What’s the most compassionate thing you can do when you feel small and hurt? For me it's recognizing that we are not all so far removed from each other. And asking myself "what do we have in common?"

Open.

I have to be open to vulnerability, growth and connection. When I am being my authentic self it puts me in a very vulnerable position, some people won’t like me, but it’s in that vulnerability that my authentic self lies and that is my most powerful self. Being open to growth meas I’m open to discomfort. That means I have to challenge the stories I tell myself and my limiting beliefs. When someone shares something uncomfortable with me, or calls me out on my BS, I am open to listening and putting in the work because growth is my M.O. Being open to connection means accepting and loving myself AND others, just as we are!

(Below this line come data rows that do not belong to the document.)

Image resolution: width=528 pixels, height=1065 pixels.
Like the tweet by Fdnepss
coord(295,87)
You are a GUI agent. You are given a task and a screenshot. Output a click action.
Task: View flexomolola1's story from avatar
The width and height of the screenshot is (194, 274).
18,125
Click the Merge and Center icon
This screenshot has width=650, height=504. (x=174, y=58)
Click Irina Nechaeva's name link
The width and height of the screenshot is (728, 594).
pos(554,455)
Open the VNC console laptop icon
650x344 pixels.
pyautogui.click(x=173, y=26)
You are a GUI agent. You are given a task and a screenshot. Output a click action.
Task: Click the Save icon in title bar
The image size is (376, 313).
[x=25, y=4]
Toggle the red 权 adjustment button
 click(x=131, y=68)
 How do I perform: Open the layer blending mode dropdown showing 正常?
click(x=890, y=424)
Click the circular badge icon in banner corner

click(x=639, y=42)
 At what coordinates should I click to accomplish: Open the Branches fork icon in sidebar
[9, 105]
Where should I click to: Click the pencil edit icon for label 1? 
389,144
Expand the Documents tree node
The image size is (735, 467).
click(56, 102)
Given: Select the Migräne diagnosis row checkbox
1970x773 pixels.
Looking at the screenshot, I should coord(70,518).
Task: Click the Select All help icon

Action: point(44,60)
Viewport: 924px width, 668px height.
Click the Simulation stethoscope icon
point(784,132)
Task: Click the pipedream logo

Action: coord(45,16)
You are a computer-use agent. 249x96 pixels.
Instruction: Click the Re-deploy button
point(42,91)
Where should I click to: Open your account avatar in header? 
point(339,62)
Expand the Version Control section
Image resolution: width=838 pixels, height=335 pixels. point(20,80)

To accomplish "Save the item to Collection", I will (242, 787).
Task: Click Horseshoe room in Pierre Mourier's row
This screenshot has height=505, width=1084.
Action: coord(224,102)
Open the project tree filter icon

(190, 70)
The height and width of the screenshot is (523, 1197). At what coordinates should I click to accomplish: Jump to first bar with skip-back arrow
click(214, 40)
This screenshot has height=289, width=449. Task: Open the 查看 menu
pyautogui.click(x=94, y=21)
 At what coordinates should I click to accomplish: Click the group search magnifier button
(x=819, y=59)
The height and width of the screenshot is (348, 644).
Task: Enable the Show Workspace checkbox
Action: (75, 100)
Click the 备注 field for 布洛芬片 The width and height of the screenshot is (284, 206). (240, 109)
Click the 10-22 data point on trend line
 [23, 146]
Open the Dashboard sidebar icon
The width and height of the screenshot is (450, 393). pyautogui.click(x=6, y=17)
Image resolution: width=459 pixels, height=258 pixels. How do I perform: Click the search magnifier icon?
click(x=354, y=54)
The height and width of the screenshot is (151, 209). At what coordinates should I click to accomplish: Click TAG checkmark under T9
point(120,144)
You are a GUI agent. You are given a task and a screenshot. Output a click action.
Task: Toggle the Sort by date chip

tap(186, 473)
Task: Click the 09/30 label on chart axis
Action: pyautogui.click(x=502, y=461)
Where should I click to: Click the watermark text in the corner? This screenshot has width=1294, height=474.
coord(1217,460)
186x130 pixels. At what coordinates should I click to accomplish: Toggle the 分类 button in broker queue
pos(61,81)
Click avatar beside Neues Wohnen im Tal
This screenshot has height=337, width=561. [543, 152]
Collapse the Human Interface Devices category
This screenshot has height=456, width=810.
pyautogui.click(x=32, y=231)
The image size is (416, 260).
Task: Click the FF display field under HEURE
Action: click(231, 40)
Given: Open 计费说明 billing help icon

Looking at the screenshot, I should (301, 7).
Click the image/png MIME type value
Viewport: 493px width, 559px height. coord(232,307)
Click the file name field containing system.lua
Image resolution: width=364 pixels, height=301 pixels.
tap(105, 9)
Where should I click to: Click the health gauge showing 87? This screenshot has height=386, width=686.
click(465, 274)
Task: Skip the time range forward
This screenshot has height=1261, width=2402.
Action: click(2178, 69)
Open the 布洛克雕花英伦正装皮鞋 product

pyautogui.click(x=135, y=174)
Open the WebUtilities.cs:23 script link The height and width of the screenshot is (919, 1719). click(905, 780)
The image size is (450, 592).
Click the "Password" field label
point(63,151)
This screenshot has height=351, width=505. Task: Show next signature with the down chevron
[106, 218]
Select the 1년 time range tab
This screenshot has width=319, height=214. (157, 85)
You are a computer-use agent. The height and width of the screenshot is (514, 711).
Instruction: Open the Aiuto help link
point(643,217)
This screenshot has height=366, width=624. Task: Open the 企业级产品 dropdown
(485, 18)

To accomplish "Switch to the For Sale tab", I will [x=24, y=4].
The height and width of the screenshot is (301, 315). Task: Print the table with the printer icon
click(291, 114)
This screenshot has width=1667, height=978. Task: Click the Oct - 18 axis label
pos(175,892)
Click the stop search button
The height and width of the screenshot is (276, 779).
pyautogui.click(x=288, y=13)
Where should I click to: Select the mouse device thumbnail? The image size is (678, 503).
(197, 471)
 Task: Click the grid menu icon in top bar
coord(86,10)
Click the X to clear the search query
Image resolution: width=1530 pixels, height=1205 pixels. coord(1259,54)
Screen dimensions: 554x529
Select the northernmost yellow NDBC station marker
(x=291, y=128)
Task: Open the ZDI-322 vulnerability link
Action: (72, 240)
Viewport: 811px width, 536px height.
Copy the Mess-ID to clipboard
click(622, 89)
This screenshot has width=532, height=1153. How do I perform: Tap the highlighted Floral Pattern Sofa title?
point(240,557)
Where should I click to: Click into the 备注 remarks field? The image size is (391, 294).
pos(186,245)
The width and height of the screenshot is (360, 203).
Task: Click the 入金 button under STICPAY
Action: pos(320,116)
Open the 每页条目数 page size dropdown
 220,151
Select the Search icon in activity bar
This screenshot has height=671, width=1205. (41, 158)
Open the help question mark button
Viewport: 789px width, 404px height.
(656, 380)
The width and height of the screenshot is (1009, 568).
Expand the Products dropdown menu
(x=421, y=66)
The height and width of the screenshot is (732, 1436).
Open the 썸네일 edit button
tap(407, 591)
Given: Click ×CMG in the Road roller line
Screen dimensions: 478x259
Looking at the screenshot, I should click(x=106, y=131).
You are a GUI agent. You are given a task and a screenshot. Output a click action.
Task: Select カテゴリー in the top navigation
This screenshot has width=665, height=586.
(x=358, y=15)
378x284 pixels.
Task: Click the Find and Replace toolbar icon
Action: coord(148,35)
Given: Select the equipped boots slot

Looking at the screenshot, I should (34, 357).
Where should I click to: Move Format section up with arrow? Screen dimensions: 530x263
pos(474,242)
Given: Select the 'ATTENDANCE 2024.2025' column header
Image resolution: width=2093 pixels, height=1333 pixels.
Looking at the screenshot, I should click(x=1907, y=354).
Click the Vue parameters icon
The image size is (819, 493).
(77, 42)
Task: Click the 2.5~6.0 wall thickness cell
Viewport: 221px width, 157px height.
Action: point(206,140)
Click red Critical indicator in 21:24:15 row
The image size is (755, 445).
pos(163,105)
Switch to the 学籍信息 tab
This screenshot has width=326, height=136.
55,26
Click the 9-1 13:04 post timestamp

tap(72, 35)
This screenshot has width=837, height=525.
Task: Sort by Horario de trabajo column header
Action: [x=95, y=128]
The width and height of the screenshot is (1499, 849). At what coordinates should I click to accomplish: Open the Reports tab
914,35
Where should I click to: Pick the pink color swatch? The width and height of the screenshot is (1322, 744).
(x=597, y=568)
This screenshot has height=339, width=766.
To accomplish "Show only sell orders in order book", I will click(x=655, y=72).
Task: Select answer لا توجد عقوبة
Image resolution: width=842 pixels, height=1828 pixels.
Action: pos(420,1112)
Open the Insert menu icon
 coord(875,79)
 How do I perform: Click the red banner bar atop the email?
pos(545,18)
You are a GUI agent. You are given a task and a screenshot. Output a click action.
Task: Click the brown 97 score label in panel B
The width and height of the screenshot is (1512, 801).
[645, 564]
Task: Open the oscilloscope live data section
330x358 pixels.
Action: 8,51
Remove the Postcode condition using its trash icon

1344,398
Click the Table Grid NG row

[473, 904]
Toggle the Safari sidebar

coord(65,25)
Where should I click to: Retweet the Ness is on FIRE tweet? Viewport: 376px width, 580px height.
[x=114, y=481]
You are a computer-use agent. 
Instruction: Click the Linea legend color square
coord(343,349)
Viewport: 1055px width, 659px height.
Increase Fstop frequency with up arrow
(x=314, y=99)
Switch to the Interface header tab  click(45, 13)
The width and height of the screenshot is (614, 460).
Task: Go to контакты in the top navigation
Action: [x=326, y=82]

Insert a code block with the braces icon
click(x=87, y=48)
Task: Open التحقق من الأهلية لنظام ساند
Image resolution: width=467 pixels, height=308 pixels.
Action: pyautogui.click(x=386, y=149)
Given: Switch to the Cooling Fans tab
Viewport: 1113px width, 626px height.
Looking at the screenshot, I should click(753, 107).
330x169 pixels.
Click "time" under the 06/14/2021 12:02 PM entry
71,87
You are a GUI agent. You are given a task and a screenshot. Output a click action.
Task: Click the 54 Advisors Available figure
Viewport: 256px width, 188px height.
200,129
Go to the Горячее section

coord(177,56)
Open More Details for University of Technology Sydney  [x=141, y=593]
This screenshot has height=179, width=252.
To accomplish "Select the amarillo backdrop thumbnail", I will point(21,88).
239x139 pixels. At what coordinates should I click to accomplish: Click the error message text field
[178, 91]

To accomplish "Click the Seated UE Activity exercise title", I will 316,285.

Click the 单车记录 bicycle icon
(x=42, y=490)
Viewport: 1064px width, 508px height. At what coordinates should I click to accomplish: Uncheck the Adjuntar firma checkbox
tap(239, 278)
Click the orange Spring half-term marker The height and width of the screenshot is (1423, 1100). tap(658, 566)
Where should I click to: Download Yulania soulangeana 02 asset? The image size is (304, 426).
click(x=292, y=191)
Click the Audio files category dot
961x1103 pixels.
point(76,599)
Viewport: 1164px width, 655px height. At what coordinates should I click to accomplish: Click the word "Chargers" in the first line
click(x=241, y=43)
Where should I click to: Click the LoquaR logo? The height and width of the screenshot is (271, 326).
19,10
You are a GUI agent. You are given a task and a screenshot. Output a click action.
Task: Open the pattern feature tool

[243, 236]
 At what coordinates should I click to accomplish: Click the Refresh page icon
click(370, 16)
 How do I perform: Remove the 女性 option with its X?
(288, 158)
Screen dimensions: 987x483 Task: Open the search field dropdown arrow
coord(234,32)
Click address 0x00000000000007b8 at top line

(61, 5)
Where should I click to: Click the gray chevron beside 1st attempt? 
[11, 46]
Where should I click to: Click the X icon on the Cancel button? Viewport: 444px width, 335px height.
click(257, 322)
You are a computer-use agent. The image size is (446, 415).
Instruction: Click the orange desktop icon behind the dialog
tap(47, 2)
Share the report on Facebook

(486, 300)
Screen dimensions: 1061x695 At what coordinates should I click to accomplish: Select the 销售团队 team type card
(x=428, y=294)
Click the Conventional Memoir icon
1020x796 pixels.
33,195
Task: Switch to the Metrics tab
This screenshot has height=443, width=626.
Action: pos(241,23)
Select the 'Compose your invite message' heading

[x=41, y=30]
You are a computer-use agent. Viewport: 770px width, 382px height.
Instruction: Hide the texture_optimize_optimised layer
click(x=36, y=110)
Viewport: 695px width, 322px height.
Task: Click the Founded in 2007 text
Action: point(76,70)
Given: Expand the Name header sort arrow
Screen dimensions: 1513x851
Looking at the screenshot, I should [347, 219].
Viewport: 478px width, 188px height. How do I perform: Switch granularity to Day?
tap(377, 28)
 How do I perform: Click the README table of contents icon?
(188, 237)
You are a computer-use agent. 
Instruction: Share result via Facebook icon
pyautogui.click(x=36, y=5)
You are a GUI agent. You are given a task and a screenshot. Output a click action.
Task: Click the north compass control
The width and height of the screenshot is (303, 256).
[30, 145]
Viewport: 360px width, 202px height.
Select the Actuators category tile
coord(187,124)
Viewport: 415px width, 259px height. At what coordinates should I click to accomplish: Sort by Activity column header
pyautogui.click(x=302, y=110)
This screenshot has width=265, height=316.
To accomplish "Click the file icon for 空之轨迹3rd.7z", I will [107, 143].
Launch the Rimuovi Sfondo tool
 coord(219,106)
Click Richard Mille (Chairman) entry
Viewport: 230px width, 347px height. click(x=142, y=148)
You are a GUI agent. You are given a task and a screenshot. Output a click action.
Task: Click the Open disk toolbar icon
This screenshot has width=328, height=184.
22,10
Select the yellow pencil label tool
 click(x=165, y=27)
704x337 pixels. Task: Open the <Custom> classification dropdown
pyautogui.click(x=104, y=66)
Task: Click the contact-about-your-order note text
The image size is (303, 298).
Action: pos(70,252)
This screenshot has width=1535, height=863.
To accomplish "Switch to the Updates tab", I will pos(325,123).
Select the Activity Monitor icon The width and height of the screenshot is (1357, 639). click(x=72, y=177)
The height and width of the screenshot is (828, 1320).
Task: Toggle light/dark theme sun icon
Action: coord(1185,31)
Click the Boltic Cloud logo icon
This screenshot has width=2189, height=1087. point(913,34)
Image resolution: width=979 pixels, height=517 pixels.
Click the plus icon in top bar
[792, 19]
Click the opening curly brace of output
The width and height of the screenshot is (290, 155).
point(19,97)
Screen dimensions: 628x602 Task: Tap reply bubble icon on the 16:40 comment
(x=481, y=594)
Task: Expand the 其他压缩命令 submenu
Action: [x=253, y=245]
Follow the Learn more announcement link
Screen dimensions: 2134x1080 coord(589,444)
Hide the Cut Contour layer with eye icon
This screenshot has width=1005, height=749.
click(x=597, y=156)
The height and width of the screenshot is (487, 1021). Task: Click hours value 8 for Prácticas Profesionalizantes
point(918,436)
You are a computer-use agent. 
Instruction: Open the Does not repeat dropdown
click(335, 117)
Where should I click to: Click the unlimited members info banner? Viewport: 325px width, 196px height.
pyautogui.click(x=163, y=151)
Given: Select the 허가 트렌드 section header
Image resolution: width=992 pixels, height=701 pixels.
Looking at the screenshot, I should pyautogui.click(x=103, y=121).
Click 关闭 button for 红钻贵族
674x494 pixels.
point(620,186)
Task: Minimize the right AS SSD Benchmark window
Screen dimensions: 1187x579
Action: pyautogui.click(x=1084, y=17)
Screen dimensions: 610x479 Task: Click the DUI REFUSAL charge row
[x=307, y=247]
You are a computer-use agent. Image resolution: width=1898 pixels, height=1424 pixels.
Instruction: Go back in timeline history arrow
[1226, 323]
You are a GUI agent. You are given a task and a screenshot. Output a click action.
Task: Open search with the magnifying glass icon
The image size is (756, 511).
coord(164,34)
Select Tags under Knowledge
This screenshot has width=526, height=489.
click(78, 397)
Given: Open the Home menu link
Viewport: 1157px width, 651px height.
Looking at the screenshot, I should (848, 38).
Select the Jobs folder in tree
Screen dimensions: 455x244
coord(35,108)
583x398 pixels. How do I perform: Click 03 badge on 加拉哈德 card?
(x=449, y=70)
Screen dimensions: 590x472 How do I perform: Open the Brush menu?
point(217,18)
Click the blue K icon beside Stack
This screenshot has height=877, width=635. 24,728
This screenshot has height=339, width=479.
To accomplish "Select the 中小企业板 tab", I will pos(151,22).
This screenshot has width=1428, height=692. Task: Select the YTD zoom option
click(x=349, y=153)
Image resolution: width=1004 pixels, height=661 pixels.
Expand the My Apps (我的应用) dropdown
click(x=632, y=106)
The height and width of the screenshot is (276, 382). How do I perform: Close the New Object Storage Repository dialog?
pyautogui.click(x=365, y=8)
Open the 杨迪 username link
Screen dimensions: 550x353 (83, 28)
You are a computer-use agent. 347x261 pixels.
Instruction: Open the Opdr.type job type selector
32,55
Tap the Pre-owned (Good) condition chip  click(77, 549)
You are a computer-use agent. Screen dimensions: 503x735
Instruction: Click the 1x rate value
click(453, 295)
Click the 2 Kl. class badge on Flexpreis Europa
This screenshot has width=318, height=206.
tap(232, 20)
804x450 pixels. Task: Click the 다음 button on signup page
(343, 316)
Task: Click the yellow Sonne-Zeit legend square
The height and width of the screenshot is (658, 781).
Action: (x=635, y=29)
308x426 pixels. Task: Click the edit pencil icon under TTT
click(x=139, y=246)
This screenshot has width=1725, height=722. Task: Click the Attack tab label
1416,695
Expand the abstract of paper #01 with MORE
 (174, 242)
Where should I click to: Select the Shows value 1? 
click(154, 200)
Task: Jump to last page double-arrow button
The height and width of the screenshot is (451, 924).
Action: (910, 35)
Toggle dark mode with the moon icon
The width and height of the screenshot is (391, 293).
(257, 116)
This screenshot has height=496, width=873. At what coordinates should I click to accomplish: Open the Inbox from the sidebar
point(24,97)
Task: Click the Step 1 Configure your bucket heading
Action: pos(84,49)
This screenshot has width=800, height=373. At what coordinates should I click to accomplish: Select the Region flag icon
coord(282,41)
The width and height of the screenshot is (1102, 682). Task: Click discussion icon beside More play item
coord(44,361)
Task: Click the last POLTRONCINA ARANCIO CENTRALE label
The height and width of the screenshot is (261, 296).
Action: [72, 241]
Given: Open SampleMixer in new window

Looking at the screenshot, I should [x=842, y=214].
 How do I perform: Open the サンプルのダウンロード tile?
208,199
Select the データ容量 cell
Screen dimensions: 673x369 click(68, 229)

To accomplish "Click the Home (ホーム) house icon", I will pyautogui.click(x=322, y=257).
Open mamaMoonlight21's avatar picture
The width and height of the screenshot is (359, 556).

What do you need to be more open to? I found that getting suggestions from my husband were the most difficult to listen to so we created a way of preparation. We use the word cinnamon (because I don't pronounce it well and it's funny). For example, he'll say cinnamon and whenever I am in the right mindset and prepared for a suggestion, whether it's that minute or two days from then I'll tell him I'm ready to listen.

Willing.

I have to be willing to let go of shame and practice my rebound rate. Shame is that painful feeling or experience that we are flawed, broken and unworthy of love. It’s different from guilt because guilt says “I did something bad” and shame says “I am bad.” Compassion reminds me that my imperfections aren’t shameful; they are simply reminders that we’re all in this together. Since I’m not meant to aim for perfection I aim for a better rebound rate. I realized that I’ll always have negative experiences, the goal isn’t to avoid them but to work on closing the gap between my negative experience and getting back to my true self.

Willing is the hardest piece of the puzzle because it looks a lot like action. One of my favorite actions is a Hawaiian practice of reconciliation and forgiveness. Ho’oponopono, is a gentle practice where you simply say: I forgive you, I’m sorry and I love you.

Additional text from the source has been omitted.